(Stored data)
══════
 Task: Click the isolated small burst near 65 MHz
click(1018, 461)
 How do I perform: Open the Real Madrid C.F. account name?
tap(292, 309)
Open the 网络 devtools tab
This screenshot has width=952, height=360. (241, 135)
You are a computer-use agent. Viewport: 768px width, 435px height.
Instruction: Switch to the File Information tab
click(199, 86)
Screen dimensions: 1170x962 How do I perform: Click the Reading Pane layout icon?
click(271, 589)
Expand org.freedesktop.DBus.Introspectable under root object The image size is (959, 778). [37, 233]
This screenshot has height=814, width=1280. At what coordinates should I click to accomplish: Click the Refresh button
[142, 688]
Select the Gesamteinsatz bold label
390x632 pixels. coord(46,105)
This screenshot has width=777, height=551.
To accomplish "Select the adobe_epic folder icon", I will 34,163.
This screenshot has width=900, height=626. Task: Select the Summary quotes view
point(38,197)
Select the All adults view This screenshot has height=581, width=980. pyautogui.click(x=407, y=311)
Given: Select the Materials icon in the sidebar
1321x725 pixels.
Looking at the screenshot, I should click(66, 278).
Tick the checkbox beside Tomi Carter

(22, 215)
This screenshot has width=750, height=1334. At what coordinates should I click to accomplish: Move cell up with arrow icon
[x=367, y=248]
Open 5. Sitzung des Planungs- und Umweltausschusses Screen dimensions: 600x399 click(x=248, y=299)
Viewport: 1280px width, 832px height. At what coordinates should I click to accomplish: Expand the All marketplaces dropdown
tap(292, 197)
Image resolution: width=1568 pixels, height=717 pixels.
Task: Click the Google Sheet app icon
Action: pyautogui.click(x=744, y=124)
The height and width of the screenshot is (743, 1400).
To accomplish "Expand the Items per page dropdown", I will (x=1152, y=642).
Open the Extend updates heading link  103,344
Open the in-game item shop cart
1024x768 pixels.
══════
### PROBLEM REQUIREMENTS
Repeat only the lines running from the line that contains "Open the Extend" through the last line above, inclusive.

### ANSWER TO THE EXERCISE
Open the Extend updates heading link  103,344
Open the in-game item shop cart
1024x768 pixels.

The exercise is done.